- _Work instructions_
Report how many lines in the records that follow have the word "agent" in them, giving the number and nothing more.

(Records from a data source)
===

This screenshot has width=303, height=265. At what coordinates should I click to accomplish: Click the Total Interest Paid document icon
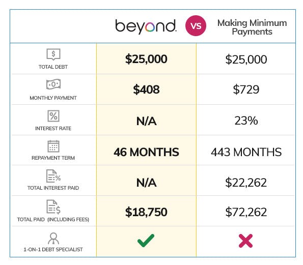click(53, 176)
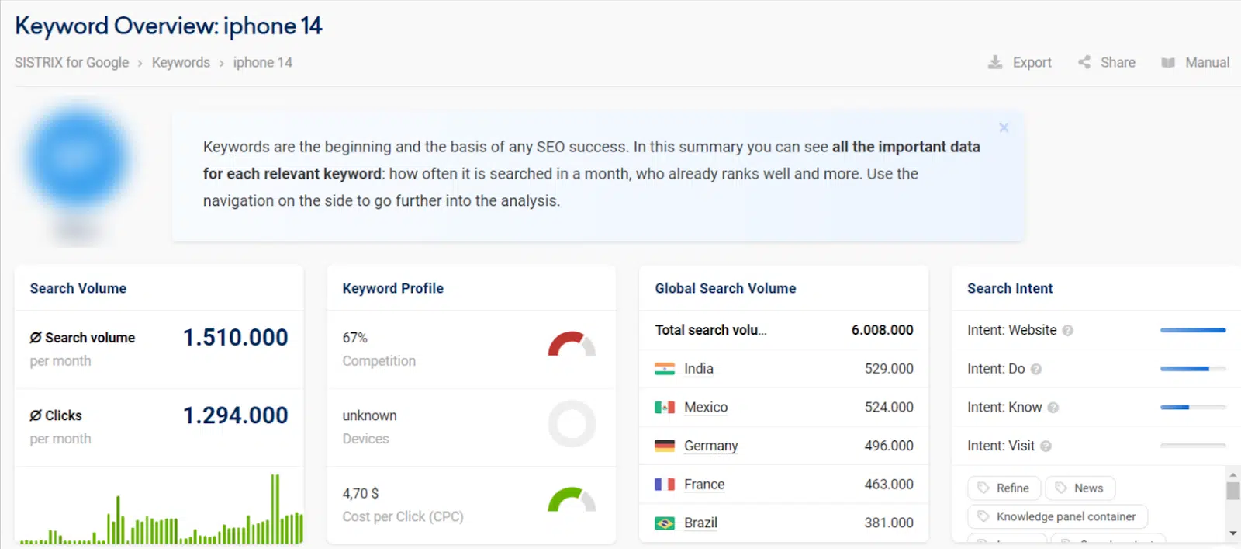Open the Mexico search volume link
This screenshot has width=1241, height=549.
click(706, 407)
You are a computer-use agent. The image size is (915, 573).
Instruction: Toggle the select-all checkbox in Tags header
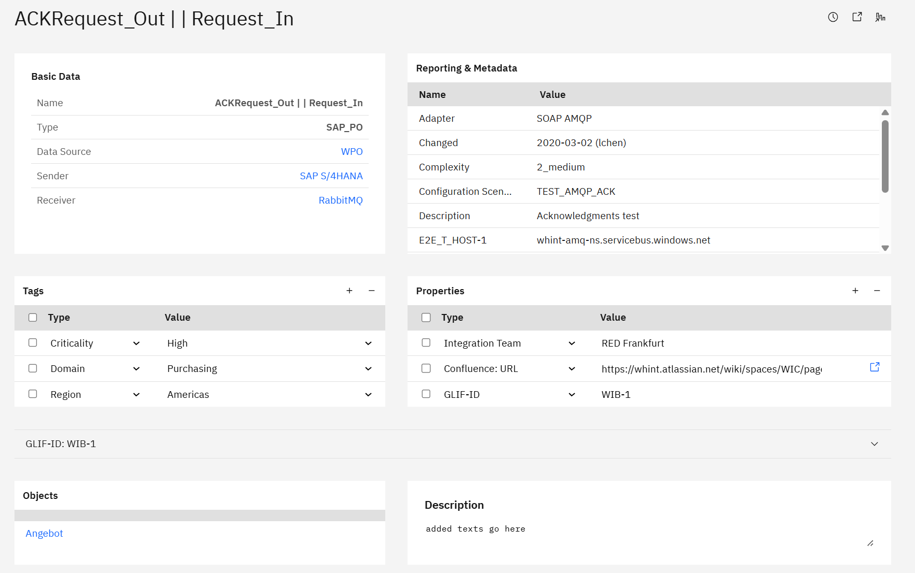pos(33,318)
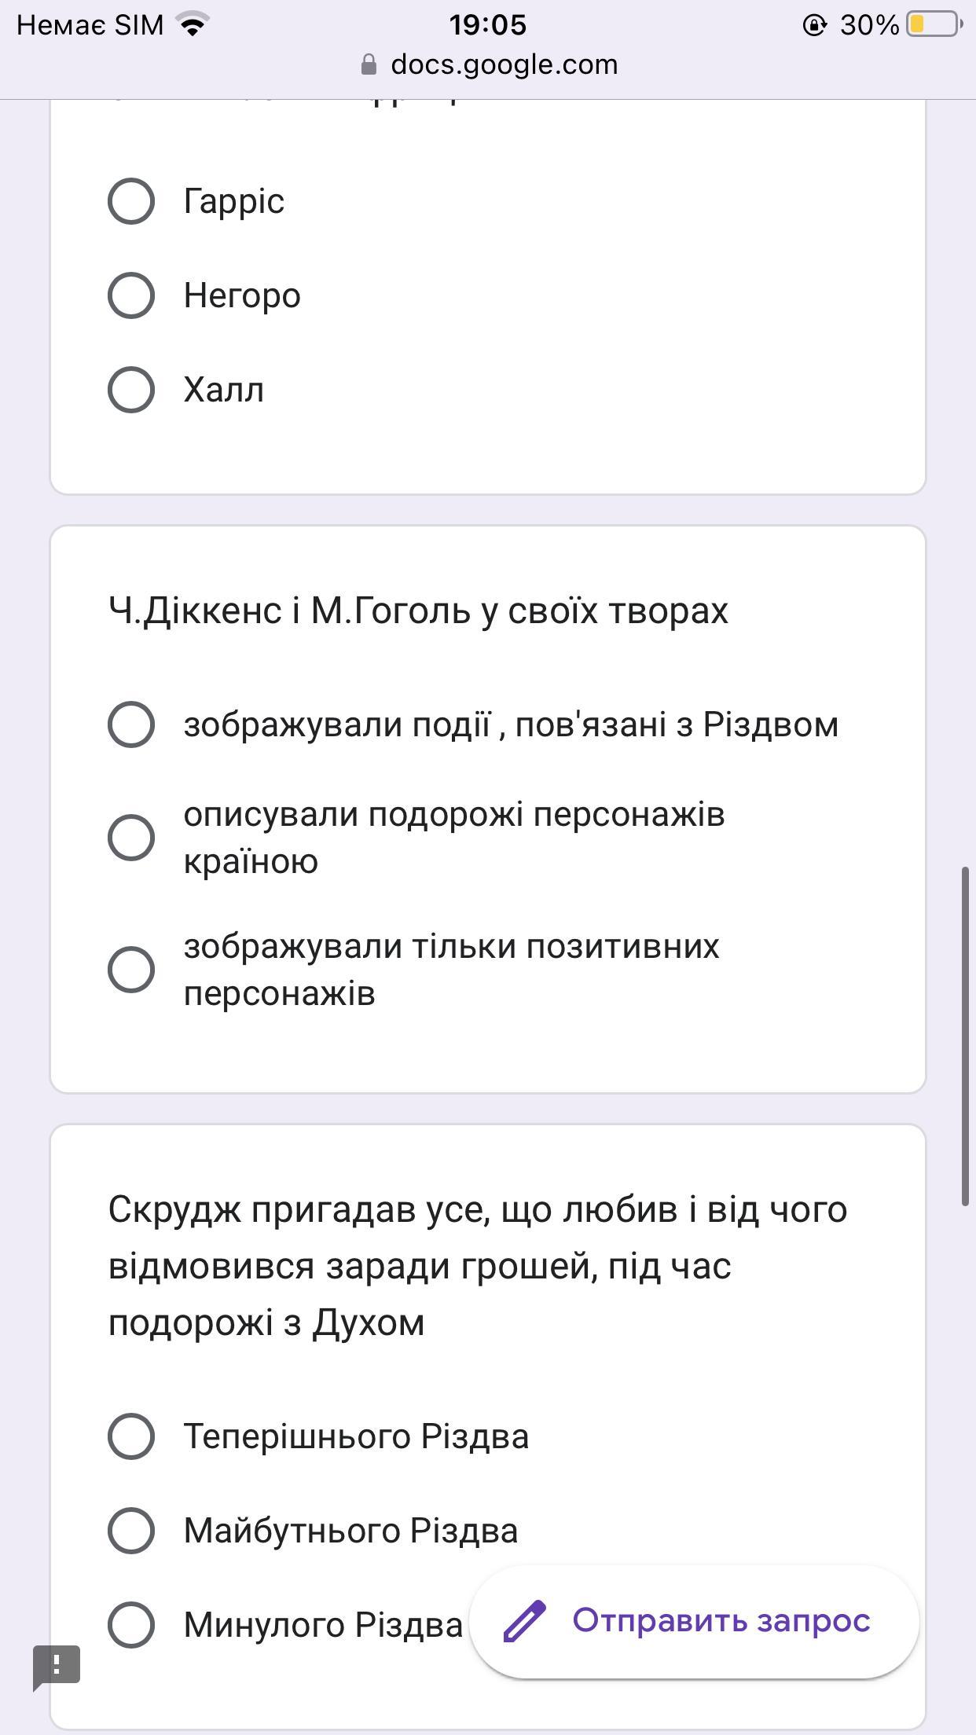The width and height of the screenshot is (976, 1735).
Task: Tap the 19:05 clock in status bar
Action: tap(487, 24)
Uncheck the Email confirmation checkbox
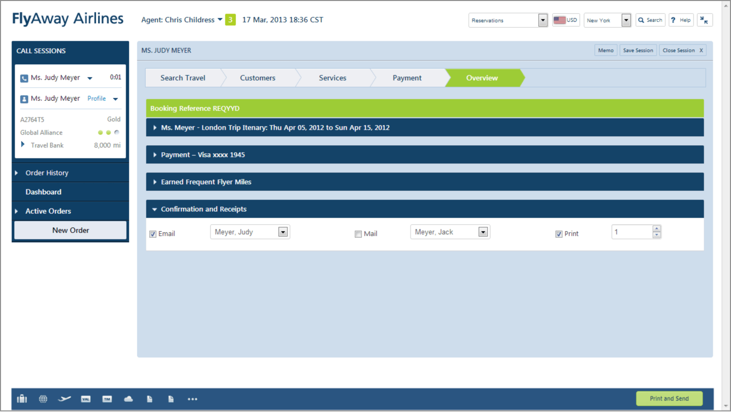This screenshot has width=731, height=412. click(152, 234)
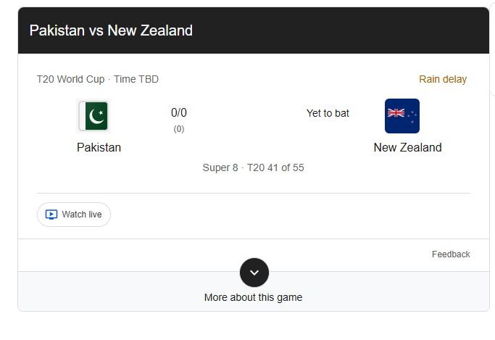Screen dimensions: 495x340
Task: Click the Pakistan vs New Zealand title
Action: pyautogui.click(x=111, y=30)
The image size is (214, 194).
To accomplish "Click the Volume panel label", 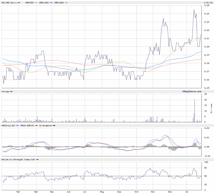I will point(6,91).
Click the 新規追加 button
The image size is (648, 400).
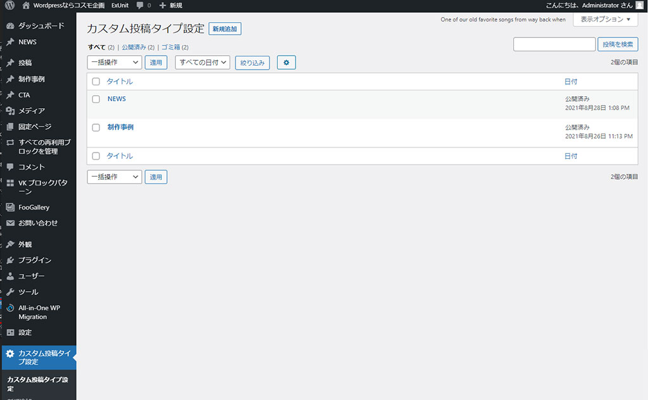click(x=225, y=29)
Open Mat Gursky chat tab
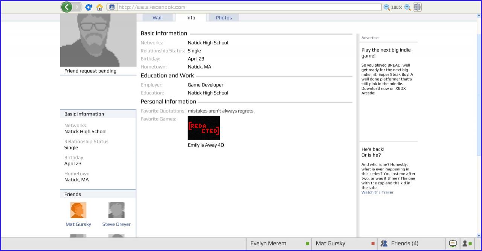 click(344, 243)
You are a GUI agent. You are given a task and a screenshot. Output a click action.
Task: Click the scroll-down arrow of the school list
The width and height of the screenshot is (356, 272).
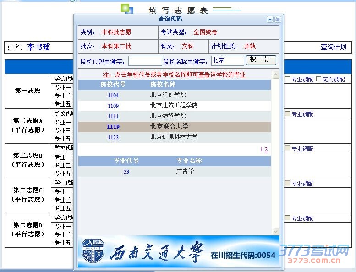275,231
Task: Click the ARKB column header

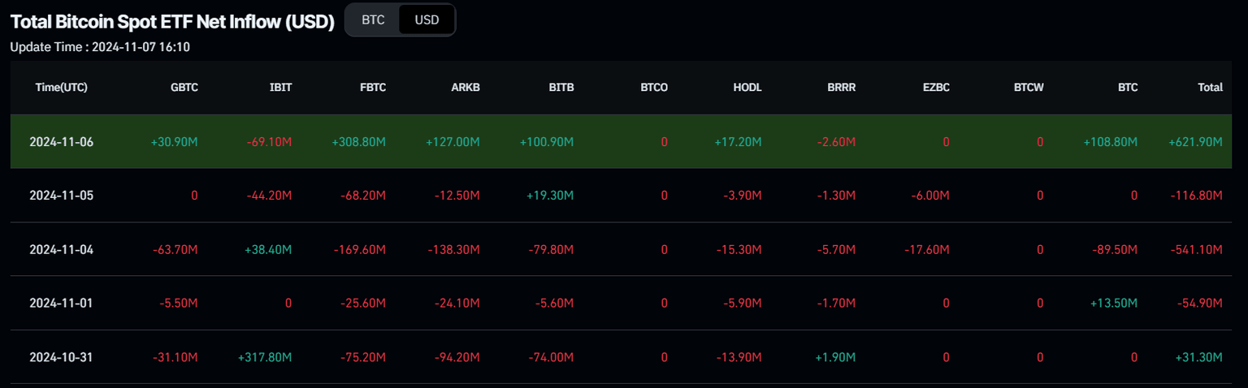Action: 466,88
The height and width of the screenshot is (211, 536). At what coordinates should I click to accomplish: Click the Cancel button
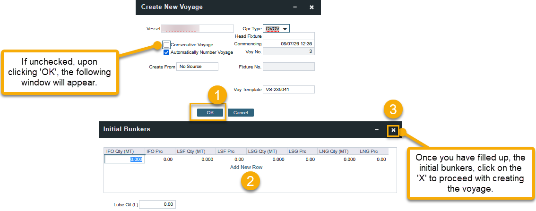241,113
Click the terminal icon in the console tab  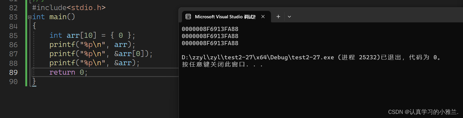click(x=188, y=17)

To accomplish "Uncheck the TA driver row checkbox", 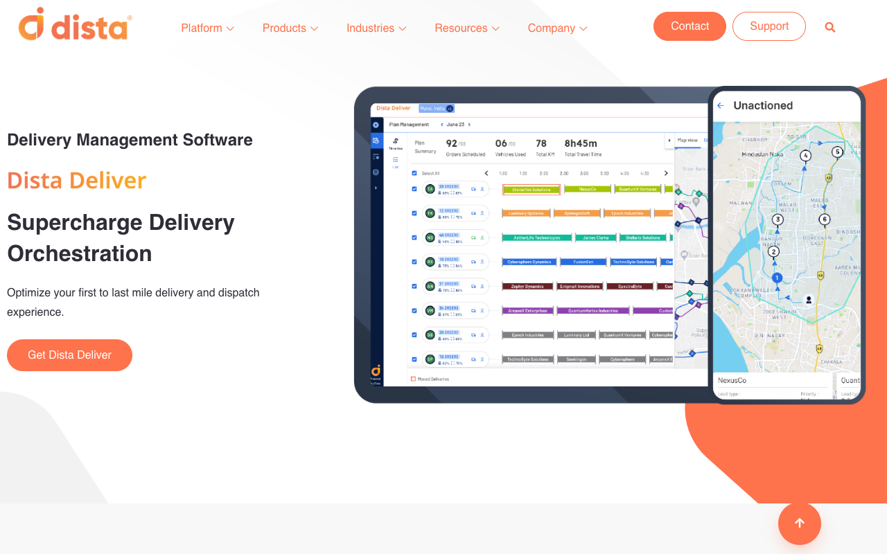I will click(x=414, y=189).
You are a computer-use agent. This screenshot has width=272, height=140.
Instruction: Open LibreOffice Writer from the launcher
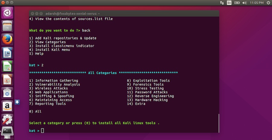pyautogui.click(x=7, y=53)
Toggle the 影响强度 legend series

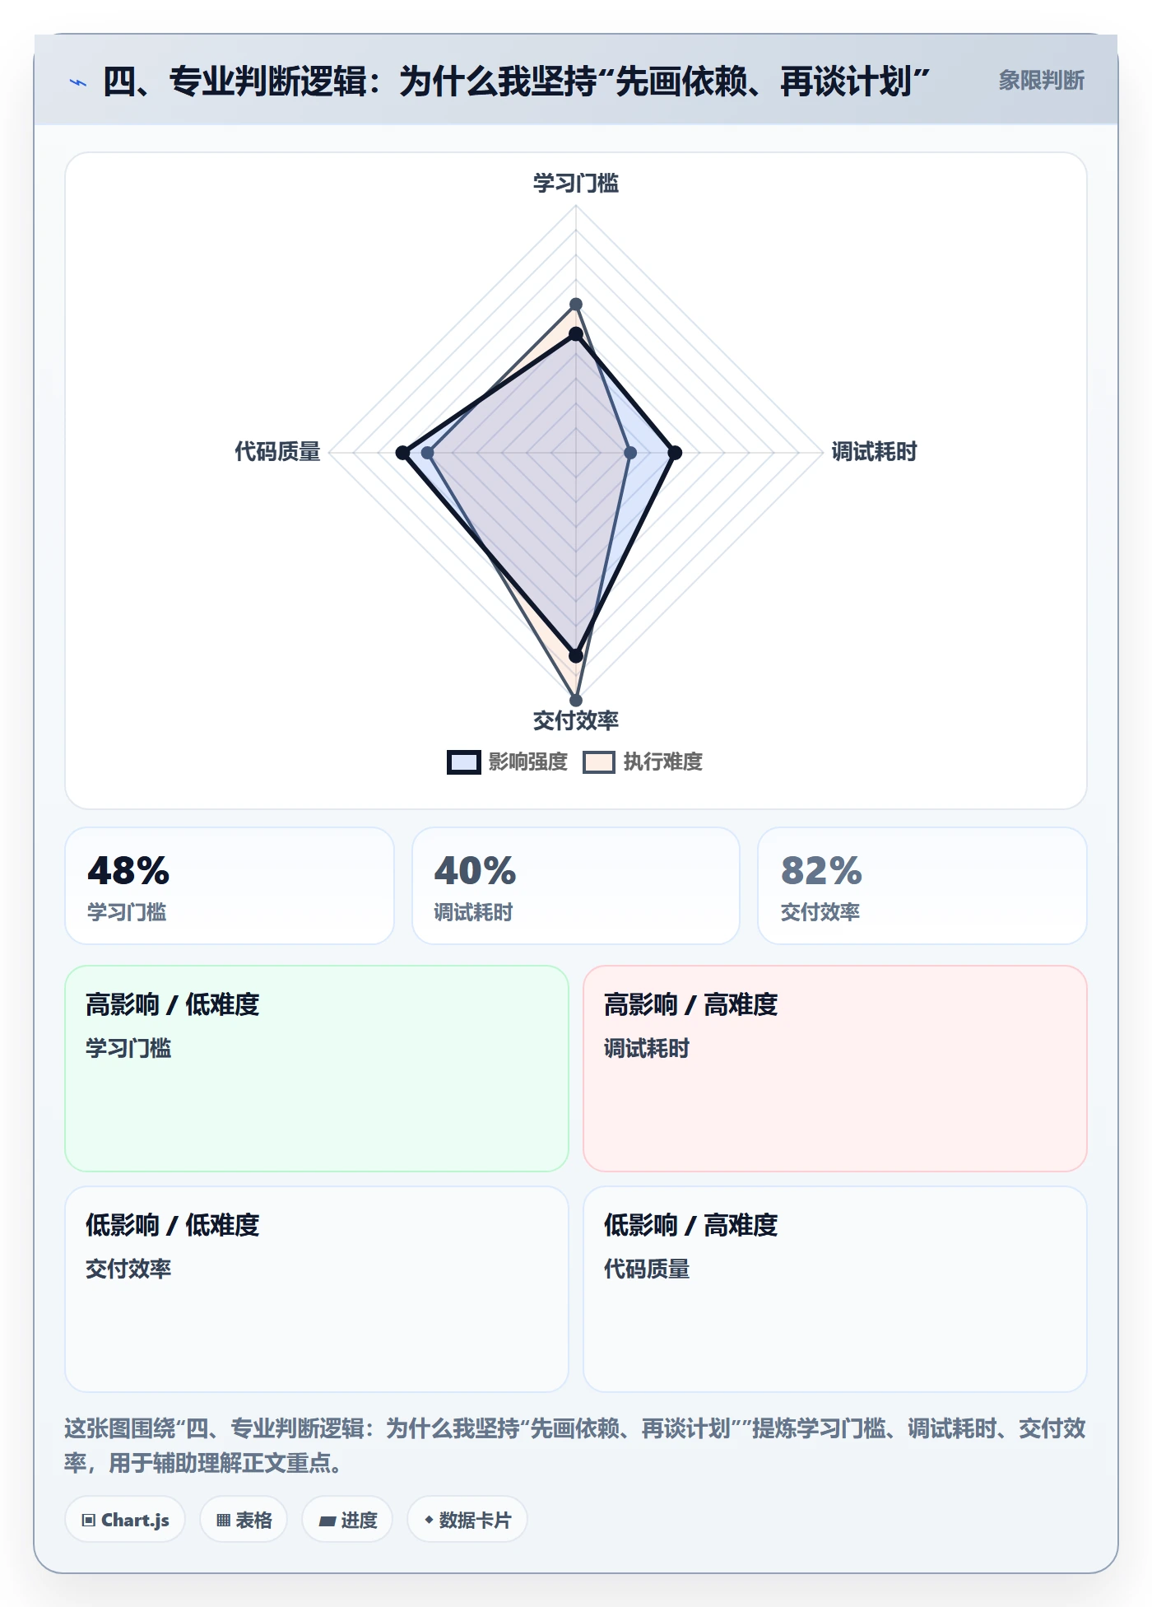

===

- _Answer area_
3